The Scottie's muscles are not cramping and he is not experiencing pain. He has just temporarily lost the ability to coordinate his movements. Scottie Cramp is present from birth, but it often takes the eye of an experienced breeder to spot it. Affected dogs soon learn to anticipate the onset of cramping and abruptly stop running or playing. By the time such a puppy is grown, he may never exhibit any signs at all. Similarly, an affected dog with a very laid-back personality is less likely to exhibit symptoms than a more active dog

Treatment is seldom necessary but, in severe cases, Vitamin E, diazepam and Prozac have all proven to be effective.

Seizure Disorders
Seizures may be caused by a number of conditions, including low blood sugar, brain tumor, heat stroke, poison, nutritional deficiency and distemper. Classic, or idiopathic, epilepsy is characterized by recurrent seizures with no active underlying disease process occurring in the brain. This form of epilepsy is not usually seen until a dog is mature, usually between three and five years of age.

In a typical seizure, the dog will salivate excessively. There is usually dilation of the pupils and stiffening of the limbs. The dog may arch its back and paddle its legs. Frequently, the dog's temperature will spike up three to five degrees. Urination or defecation may accompany or follow the episode. Seizures usually last only a minute or two, but severely affected dogs may have longer and more frequent episodes. Dogs who have infrequent seizures do not require treatment.

Cushing's Syndrome
Cushing's Syndrome is a collection of symptoms caused by an excess of a hormone called cortisol.
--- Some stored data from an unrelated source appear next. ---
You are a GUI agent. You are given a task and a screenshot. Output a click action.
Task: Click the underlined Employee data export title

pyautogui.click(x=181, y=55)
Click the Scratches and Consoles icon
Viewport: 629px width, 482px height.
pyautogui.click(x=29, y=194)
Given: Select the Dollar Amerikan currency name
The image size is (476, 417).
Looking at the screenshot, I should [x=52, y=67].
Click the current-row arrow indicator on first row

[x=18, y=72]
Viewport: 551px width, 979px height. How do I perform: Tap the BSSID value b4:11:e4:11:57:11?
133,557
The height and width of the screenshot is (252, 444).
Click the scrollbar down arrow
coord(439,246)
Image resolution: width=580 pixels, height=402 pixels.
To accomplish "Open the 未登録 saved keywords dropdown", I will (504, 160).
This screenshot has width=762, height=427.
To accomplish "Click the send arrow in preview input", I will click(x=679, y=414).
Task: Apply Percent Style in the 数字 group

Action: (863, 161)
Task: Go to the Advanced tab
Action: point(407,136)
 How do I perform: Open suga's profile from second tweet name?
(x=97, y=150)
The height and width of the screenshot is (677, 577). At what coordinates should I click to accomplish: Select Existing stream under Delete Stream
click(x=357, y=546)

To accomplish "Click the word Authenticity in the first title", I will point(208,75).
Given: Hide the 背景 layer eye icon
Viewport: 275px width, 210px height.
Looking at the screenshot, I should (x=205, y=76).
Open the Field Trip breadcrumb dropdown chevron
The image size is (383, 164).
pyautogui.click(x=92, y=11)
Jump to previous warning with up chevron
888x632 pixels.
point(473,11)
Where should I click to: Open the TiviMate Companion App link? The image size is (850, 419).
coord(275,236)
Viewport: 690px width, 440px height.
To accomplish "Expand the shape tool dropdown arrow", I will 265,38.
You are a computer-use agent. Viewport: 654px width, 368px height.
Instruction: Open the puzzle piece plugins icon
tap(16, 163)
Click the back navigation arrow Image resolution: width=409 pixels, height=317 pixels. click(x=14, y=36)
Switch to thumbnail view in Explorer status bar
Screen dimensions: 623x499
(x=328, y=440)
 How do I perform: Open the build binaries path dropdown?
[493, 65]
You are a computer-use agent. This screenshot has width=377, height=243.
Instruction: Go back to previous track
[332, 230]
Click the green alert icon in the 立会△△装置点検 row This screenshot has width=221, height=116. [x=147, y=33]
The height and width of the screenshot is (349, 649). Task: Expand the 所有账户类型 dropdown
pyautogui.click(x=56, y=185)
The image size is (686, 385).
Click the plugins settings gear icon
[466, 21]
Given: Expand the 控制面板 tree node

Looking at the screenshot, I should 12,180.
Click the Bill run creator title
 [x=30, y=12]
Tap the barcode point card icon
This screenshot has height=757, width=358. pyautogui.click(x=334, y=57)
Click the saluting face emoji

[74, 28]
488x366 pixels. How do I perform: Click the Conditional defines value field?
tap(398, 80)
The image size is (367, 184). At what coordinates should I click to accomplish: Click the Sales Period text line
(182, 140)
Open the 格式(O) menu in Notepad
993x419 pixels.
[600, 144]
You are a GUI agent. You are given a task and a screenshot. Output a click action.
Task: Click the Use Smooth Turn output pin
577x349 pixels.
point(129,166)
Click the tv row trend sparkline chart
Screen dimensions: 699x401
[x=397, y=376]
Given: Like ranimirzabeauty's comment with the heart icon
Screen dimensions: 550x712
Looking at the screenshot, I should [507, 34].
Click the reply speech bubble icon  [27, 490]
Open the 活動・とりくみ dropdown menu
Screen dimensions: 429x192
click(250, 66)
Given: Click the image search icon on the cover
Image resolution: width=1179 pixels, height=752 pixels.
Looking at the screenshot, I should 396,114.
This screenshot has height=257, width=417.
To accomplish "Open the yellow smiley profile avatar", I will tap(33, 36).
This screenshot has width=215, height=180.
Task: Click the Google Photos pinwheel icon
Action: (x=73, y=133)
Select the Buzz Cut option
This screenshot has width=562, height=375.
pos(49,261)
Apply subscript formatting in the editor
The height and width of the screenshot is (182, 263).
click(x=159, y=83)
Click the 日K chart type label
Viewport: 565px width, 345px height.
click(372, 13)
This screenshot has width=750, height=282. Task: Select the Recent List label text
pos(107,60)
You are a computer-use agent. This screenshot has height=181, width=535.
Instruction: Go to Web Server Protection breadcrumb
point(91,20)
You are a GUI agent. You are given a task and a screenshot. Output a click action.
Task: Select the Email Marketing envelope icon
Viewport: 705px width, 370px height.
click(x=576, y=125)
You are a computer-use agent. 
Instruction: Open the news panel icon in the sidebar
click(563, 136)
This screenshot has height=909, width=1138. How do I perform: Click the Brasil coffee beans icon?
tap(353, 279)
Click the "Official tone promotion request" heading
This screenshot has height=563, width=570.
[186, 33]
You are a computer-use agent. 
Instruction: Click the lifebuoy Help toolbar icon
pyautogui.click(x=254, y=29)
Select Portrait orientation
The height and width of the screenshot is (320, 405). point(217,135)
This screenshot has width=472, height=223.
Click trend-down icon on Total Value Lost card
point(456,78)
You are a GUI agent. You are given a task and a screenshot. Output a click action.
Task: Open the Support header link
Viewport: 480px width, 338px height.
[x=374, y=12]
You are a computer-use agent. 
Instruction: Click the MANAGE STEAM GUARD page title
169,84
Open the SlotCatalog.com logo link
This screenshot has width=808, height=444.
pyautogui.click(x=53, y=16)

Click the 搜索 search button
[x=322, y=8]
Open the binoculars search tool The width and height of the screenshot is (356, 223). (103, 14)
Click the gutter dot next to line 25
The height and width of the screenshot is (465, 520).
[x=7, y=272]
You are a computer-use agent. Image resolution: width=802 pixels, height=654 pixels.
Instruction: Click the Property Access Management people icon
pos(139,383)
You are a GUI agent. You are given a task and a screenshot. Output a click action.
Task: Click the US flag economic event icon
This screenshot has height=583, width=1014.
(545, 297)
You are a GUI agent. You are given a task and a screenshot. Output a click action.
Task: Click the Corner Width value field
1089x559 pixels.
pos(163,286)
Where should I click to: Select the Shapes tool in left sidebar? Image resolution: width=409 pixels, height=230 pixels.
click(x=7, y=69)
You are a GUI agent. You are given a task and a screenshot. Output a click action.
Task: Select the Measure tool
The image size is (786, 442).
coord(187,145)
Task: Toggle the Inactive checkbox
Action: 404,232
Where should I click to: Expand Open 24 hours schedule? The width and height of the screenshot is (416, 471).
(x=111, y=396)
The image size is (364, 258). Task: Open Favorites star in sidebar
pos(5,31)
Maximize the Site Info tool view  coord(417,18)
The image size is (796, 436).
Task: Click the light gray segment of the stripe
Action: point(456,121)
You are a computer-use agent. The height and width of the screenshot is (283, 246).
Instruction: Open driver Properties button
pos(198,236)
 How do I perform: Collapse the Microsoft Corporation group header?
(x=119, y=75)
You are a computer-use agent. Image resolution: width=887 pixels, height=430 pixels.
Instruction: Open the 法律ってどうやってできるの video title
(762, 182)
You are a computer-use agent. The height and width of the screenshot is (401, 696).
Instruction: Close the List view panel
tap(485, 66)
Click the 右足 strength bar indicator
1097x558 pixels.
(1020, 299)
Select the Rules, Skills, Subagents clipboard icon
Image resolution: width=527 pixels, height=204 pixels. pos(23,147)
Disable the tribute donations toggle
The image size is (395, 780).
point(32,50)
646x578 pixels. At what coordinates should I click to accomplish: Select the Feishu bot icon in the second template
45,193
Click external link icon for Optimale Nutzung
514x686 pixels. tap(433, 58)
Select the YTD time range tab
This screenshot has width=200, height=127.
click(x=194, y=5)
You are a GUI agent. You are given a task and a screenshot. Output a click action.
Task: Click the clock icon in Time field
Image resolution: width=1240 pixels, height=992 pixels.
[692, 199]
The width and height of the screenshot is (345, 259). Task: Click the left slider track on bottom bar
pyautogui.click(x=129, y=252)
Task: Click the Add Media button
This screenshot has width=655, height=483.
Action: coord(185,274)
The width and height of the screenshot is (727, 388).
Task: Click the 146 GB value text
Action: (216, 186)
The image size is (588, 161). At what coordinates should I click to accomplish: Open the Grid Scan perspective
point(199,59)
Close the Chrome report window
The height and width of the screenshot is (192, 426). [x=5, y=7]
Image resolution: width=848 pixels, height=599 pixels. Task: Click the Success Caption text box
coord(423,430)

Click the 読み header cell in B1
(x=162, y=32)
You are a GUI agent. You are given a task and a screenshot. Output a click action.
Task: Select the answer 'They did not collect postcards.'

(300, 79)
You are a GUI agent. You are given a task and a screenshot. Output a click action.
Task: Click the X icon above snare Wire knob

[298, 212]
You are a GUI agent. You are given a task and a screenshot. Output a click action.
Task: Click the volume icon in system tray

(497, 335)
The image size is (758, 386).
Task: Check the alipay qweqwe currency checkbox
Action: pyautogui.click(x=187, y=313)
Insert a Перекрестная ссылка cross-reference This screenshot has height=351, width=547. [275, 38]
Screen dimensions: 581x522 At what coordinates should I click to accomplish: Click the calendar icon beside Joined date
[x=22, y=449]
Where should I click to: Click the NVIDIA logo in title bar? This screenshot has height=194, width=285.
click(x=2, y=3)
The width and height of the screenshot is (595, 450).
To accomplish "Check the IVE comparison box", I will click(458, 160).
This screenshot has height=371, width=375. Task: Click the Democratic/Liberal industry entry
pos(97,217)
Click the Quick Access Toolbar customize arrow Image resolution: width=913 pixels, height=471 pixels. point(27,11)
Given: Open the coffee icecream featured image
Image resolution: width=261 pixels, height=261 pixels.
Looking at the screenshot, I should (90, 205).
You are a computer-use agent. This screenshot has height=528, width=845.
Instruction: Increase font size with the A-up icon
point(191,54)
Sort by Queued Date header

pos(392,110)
There are three main causes of Cushing's Syndrome: a tumor on the pituitary gland; a tumor on the adrenal gland; or veterinarians who over-prescribe corticosteroids to treat itching skin.

A Scottie should be checked for Cushing's if exhibiting the following symptoms:

  • Drinking huge amounts of water and urinating frequently
  • Losing coat, thinning coat.
  • Darkening of the skin pigment
  • Muscles atrophy and pot belly.

Cushing's Syndrome is usually treated successfully. Surgery is rarely recommended and radiation therapy, used in humans, is very expensive and rarely available for dogs.

Von Willebrand's Disease
Von Willebrand's disease (VWD) is a common, usually mild, inherited bleeding disorder in people and in dogs. It is caused by a lack of von Willebrand factor (VWF), which plays an essential role in the blood clotting process.

A reduction in von Willebrand factor leads to abnormal platelet function and prolonged bleeding times. Affected dogs are prone to bleeding episodes such as nose bleeds, and generally experience increased bleeding with trauma or a surgical procedure.

Bleeding abnormalities are severe in dogs with Types II and III Von Willebrand's disease.

Scottish Terriers fall into Type III which is why this can be a very serious problem.

Thanks to the Scottish Terrier Club of America and the Scottish Terrier Club of Michigan in conjunction with VetGen, it is now possible to rule out these concerns with a simple test.